Ms McGoldrick began working at Henderson Reeves in 2004 and was attracted to the firm because it had access for disabled people and great family values. “There was – and still is – a little lift as you come into the building that gets you up the first three or four stairs.”
She is Chairperson of the Whangarei Accessible Housing Trust and a member of the CCS Disability Action Local Advisory Committee.
Double whammy
Two-and-a-half years ago Ms McGoldrick suffered a mini stroke that was brought on by a “pretty big” brain tumour that was discovered the same day.
“I got admitted with the stroke symptoms and then they did the CT to eliminate a tumour as being the cause … only to find out it was the cause,” she says.

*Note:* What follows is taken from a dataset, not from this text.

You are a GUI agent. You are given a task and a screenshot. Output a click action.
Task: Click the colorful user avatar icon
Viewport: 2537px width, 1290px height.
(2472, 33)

“It came completely out of the blue and was a big shock. That was completely separate from my disability but because of my disability some of the signs – such as being unsteady on my feet – leading up to the stroke, and the discovery of the tumour, were kind of masked by the fact that I had a disability.

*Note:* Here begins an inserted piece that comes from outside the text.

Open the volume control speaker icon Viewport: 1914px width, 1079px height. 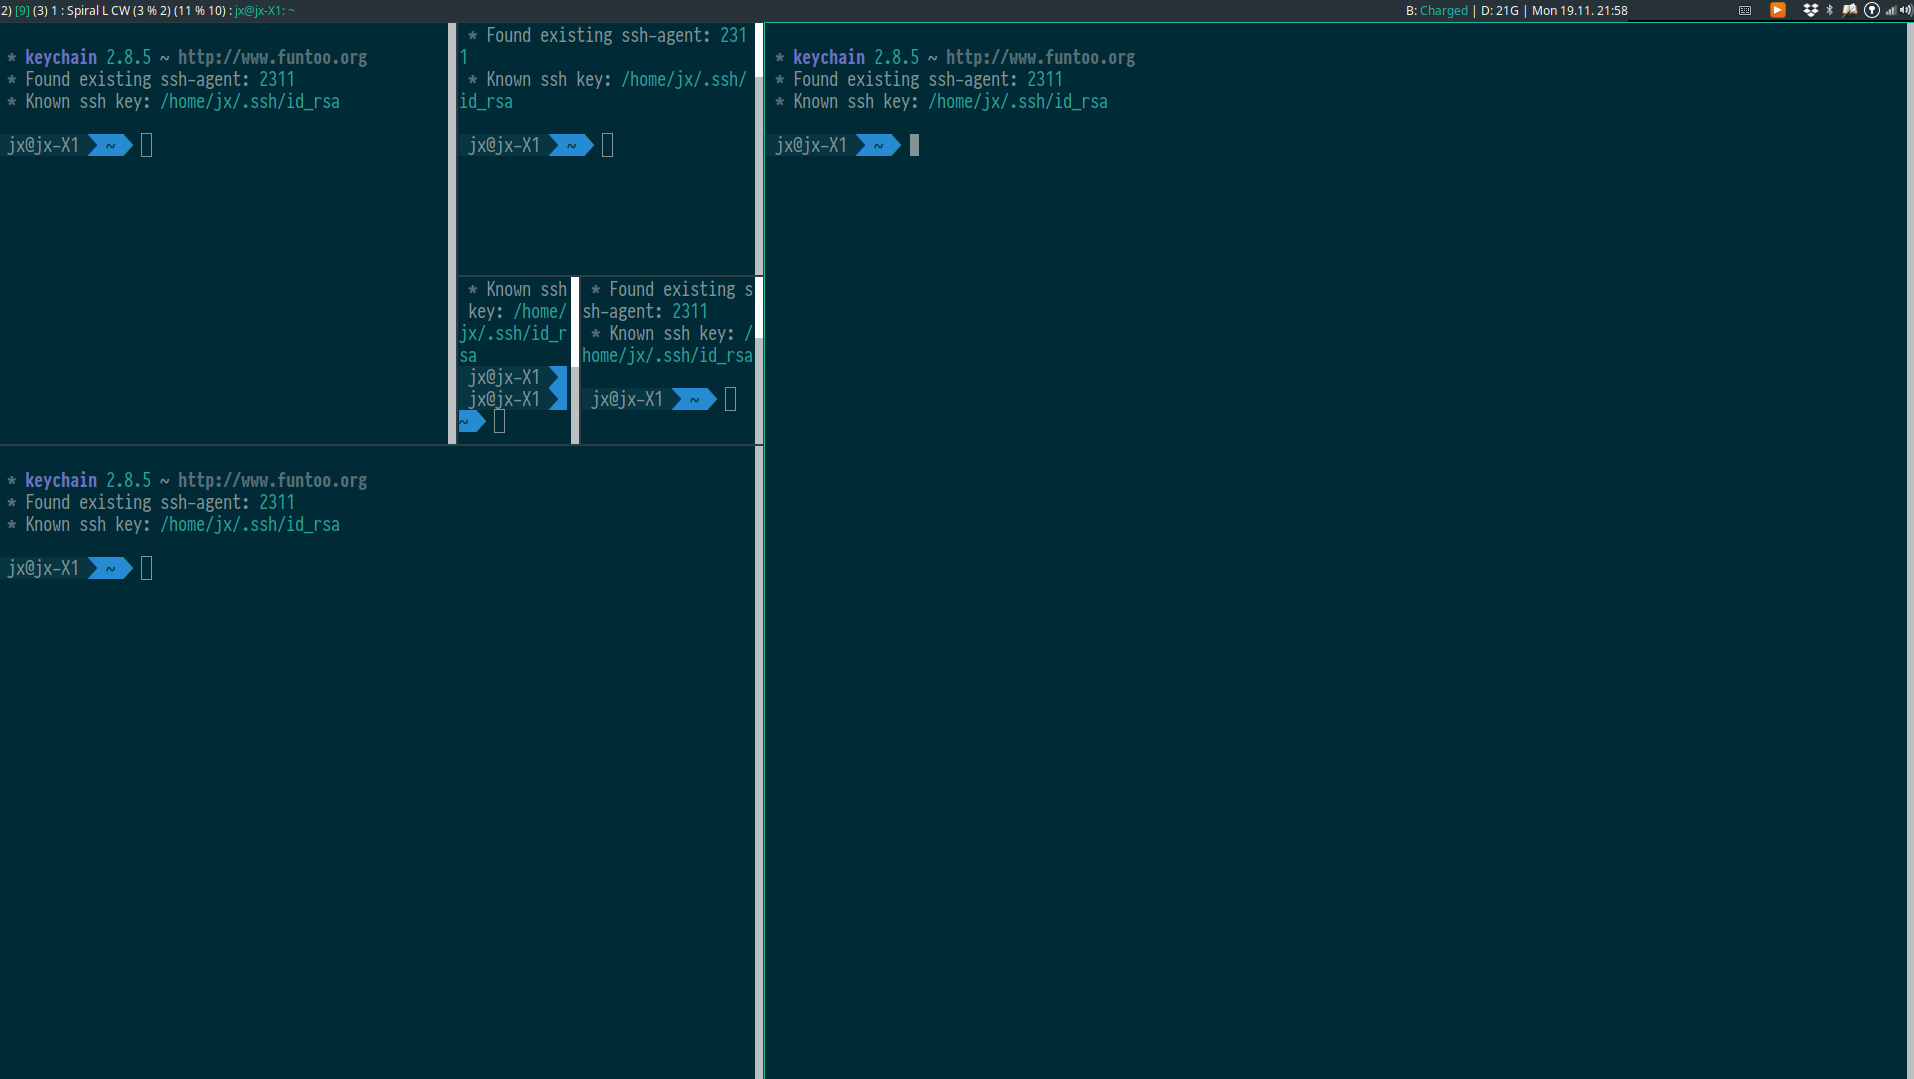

“Initially, the doctors were unsure whether the brain tumour could be removed so it was very stressful at the time, but luckily I had medical insurance through Henderson Reeves and was able to have it operated on within a week of diagnosis and that was succesful.”
Early ignorance
“The problem was that when I was born there was so little known about my disability, so some of the things they (doctors) were telling us – like short life expectancy – weren’t necessarily true but, to be fair to them, they didn’t know an awful lot about my condition.
“And with a lot of disabilities you do have a shorter life expectancy, but over the years we have discovered that isn’t always true and I have just as good a chance of living a long life as anyone else.”
Growing up Vanassa would go on camps and do other activities with disabled youth and teenagers, having “wonderful experiences” meeting people from other parts of New Zealand and other countries because of her disability.
“It demonstrated the differences from how my parents raised me to how probably the majority of parents back then would normally raise a disabled child. That is, they are paternalisitic and protective and they are worried that they are going to try too much and be left disappointed. So they try to protect them from the knocks in life – and that’s a perfectly understandable way of doing things. But if you reverse that and take away the limitations you would put on somebody, it opens up a world for them because I didn’t ever, as a child, think I couldn’t do things.
“I talked about going on an OE just like my friends talked about going on an OE and my parents never turned around and said ‘that’s never going to happen, just look at your legs’; they just went ‘when are you planning on going?’ And so there was never this barrier to doing things and that made a huge difference because if they didn’t limit my expectations, then I didn’t know how to limit my expectations.”
When she was 21 Vanassa went to England and her aunty was shocked that her father hadn’t come with her and had allowed her to go to the other side of the world on her own.
“Vanassa is very inspiring. She is a single mum with two daughters, and when she was young she was told she wouldn’t do much in life and that she didn’t have a long life expectancy,” says Henderson Reeves Director Jeremy Browne.